そこから、私の休養期間という名の人生の夏休みが始まった。
仕事に追われることも、自分の時間を奪われることもない生活は着実に本来の私を呼び起こしてくれた。
息が止まらず、動悸で起きることのない夜の幸せたるや。休養期間は、今までの睡眠不足を補うかのように、とにかくよく寝ていた。
気持ちよく眠れることが嬉しくて嬉しくて仕方がなかった。
(実家の犬が駆け回る様子や死んだ爺ちゃんが楽しそうに笑っている等、見る夢のラインナップも随分変わった。
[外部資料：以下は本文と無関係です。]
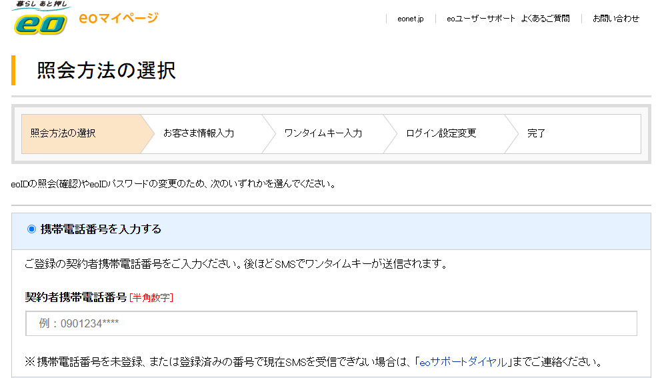The image size is (656, 378).
Task: Select the 完了 step
Action: click(x=536, y=133)
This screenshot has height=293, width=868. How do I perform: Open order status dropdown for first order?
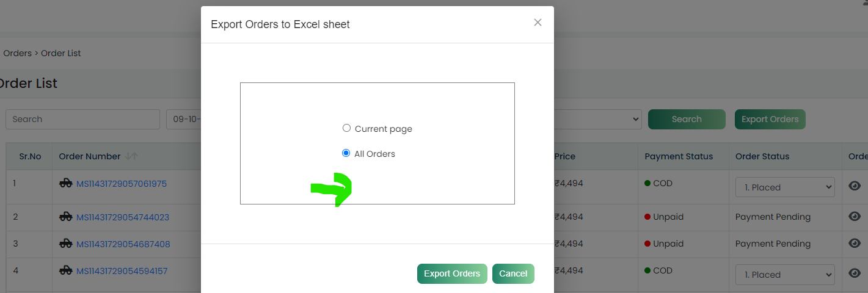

ちなみに、会社に行かなくなってからゾンビや幽霊の夢は一切見なくなった)
毎日ゆっくり家事をして、散歩して、「今日の夜は何を食べようか?」と考えながら買い物して料理して、好きな本や作品を見て…。
これまで余裕がなくてできなかったことを全てやって、一日が終わる時に「今日も幸せだったな」と感じて眠りにつく。
諸悪の根源から離れた生活は、まさにパラダイスのようであった。
いつものように散歩に出た時に、ふと立ち止まって目線を上げた。
そこは、いつも歩いているいつもの駅前商店街だったのだが、なぜかとても輝いて見えた。キラキラ、キラキラ。スポットライトが当たっているかのようで、とても綺麗だった。
それを目にした瞬間、私はなぜかとてつもない幸福感を覚えた。
本当によくわからないのだが、
「あ、私もう大丈夫だ」と本能的に察知した。
完全に軽くなった心と身体で、私はその光の方へ足を踏み出した。